:: Exercise objective ::
Give back the line containing "Screen dimensions: 1507x812" along with every line after it, exactly, until the entries end.

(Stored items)
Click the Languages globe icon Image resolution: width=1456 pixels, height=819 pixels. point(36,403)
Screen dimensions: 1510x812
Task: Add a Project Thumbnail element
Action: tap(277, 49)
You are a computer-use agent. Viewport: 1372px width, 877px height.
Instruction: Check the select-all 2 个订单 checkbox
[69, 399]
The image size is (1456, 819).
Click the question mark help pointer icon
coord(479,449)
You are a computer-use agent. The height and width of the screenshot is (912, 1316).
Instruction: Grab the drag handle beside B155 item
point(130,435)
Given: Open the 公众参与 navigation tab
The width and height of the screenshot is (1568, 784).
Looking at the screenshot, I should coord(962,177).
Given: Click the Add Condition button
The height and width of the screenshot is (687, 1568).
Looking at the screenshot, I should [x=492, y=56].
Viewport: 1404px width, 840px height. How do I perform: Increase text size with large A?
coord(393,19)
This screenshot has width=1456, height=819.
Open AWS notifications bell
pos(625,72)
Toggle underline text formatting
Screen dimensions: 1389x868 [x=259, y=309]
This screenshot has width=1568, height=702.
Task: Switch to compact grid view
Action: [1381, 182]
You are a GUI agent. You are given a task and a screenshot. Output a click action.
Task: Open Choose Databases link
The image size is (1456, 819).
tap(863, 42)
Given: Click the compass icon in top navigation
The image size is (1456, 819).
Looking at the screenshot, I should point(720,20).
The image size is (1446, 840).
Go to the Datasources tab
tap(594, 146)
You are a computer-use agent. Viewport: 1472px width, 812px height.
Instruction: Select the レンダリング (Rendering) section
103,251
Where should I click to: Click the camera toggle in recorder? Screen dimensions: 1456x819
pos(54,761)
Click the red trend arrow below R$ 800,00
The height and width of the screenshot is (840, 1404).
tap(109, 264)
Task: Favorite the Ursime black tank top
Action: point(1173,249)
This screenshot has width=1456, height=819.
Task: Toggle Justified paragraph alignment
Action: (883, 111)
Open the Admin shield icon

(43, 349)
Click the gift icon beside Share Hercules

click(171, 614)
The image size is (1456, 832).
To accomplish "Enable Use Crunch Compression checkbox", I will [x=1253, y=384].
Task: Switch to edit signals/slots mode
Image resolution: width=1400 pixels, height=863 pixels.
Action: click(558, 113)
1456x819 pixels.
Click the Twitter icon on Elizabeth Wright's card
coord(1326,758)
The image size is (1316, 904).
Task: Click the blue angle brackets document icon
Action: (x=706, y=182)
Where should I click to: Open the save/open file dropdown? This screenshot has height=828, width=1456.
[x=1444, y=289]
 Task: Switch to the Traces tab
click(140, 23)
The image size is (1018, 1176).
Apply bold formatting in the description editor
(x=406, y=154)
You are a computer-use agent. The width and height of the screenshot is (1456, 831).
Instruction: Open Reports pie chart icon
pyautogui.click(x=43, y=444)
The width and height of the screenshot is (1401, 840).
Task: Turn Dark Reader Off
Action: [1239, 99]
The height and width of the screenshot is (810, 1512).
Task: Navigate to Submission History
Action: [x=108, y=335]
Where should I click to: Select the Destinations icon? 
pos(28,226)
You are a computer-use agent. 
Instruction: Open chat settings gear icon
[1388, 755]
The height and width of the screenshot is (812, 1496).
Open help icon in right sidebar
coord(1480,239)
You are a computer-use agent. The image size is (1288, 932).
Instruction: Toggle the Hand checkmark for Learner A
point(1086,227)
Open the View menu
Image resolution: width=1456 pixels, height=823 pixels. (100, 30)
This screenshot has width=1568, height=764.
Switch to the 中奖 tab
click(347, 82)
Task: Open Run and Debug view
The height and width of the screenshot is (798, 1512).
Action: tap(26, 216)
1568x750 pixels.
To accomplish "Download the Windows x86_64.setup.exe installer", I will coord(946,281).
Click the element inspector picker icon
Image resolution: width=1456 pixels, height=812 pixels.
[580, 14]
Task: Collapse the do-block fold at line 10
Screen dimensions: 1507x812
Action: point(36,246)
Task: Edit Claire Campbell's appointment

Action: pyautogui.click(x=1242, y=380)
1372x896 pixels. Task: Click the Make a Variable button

:: Your response ::
Screen dimensions: 1507x812
Action: point(36,246)
Task: Edit Claire Campbell's appointment

Action: pyautogui.click(x=1242, y=380)
1372x896 pixels. Task: Click the Make a Variable button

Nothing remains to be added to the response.